** Exercise brief **
Repeat the entries word for word, from the line with "Select the mounting" up to and including the line with "Action: pos(235,442)".

[Interface element records]

-- Start --

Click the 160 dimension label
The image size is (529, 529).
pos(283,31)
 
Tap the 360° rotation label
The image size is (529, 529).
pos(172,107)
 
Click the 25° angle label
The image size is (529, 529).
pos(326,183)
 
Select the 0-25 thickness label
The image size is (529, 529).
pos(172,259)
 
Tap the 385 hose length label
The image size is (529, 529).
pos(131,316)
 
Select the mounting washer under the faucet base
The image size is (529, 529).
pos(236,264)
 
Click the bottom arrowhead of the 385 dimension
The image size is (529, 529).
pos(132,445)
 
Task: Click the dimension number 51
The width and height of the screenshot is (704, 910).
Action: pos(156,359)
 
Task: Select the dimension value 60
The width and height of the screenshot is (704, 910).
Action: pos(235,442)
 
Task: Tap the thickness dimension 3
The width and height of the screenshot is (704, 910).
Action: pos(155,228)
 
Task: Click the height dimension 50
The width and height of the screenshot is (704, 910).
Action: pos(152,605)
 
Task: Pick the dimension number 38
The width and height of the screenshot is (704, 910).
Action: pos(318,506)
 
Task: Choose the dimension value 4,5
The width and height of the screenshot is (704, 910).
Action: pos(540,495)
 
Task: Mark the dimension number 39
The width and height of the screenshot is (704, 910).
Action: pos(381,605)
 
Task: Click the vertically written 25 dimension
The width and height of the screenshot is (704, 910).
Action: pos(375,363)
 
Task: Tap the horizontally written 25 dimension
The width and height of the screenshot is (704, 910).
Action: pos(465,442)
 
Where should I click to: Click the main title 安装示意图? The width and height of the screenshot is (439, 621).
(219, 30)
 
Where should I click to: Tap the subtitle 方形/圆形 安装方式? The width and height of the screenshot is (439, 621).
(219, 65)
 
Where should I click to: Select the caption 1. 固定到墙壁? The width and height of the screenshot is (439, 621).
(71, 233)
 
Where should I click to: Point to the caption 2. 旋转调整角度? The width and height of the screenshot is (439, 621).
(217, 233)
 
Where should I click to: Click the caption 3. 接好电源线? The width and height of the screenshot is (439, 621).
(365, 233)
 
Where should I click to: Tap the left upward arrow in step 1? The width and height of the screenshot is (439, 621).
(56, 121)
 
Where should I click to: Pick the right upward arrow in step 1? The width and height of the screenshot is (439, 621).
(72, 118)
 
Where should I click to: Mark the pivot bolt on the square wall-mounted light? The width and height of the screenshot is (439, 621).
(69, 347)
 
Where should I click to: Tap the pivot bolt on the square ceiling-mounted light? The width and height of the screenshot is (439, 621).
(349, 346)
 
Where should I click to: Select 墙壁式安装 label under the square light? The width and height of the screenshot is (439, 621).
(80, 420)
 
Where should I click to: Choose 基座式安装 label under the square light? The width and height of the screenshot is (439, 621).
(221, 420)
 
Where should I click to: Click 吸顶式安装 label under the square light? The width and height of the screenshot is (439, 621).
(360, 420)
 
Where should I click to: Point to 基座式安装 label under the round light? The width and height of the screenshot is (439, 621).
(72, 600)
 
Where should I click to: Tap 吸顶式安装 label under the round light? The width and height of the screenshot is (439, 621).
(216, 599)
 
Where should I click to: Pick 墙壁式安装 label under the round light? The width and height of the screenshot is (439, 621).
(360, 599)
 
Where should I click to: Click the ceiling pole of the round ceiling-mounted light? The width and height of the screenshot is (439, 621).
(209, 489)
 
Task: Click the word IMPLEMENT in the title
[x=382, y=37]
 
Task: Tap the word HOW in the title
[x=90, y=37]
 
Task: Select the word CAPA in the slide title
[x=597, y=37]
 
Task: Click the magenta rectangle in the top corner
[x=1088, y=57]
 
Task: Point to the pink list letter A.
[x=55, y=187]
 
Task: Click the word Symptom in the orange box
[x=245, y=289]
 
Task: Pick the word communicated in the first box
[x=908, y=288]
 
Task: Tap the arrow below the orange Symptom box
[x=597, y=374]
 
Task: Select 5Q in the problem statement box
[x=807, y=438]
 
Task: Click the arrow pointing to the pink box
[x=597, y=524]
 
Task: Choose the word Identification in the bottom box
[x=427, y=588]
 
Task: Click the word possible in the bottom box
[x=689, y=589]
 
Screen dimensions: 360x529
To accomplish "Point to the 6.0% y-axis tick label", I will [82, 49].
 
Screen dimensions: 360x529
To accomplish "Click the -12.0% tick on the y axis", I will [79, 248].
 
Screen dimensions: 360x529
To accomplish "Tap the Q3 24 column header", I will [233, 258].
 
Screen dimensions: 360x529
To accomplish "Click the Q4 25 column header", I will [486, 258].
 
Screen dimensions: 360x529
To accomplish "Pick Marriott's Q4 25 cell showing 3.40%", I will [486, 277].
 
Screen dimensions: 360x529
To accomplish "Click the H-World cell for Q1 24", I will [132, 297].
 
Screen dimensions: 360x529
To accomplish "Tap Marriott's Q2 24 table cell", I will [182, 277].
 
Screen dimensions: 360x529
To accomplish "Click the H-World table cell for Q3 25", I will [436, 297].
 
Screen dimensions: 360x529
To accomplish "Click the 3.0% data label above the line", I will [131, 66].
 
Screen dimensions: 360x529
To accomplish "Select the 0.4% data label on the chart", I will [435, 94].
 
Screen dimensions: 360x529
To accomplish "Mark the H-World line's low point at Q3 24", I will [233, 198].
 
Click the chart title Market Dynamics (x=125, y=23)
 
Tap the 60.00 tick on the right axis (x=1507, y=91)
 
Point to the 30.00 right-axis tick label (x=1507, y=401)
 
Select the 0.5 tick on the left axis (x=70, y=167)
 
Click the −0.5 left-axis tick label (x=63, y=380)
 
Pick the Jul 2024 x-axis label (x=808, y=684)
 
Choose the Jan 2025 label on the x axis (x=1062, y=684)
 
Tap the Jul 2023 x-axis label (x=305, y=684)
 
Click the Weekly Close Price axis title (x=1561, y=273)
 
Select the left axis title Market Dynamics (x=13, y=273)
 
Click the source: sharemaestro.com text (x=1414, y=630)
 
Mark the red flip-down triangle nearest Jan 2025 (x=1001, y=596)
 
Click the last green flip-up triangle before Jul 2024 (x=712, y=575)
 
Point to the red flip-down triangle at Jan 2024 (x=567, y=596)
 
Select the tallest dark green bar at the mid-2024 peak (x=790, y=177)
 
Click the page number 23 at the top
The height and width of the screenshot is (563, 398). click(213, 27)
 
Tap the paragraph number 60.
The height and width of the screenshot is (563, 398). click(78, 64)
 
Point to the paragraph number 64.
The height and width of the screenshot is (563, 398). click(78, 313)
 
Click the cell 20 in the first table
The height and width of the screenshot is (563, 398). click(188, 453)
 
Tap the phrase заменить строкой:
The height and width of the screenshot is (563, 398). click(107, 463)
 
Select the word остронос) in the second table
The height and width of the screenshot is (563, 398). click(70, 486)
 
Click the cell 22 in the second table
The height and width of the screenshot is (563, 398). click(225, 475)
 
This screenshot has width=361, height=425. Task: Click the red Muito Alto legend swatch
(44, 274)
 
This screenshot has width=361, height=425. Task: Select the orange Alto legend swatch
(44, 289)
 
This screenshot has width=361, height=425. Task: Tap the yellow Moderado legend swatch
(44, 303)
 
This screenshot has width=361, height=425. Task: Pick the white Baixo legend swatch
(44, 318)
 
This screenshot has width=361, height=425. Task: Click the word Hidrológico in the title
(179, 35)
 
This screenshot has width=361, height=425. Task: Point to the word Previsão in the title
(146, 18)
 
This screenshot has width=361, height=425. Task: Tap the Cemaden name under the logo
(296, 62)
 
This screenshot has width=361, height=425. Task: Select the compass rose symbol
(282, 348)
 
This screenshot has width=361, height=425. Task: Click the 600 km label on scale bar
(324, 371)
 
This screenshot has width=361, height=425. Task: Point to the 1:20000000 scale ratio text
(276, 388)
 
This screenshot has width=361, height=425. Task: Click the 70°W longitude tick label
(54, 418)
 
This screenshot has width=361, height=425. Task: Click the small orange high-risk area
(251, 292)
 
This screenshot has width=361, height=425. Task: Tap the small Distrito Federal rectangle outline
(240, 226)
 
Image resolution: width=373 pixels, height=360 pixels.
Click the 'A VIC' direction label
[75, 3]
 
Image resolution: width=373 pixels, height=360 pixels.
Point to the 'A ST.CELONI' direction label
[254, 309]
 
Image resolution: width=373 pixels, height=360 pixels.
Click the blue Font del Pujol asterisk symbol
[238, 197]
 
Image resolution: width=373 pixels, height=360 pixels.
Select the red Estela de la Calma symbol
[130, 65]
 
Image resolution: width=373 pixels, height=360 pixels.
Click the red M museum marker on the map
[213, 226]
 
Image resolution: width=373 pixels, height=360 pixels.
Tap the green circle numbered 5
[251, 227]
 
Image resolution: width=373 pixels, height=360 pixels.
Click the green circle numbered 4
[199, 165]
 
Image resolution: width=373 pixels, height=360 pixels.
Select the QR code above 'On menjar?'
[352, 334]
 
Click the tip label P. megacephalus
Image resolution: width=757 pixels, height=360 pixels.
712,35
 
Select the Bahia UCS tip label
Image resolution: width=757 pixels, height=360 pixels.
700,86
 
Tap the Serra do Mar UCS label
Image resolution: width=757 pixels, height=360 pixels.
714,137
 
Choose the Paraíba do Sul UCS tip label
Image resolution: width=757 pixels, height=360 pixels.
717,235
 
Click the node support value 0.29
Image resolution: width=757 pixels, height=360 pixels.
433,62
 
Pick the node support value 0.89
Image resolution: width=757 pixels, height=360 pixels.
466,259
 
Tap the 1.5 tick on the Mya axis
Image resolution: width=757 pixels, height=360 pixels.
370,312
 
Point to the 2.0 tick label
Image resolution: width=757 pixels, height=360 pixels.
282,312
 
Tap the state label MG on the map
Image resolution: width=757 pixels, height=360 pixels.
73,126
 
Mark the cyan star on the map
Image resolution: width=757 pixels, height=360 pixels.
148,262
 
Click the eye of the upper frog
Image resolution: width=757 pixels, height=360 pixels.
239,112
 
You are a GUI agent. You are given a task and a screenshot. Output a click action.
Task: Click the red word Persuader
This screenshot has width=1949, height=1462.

-- End --

** Exercise response **
Select the mounting washer under the faucet base
The image size is (529, 529).
pos(236,264)
 
Click the bottom arrowhead of the 385 dimension
The image size is (529, 529).
pos(132,445)
 
Task: Click the dimension number 51
The width and height of the screenshot is (704, 910).
Action: pos(156,359)
 
Task: Select the dimension value 60
The width and height of the screenshot is (704, 910).
Action: pos(235,442)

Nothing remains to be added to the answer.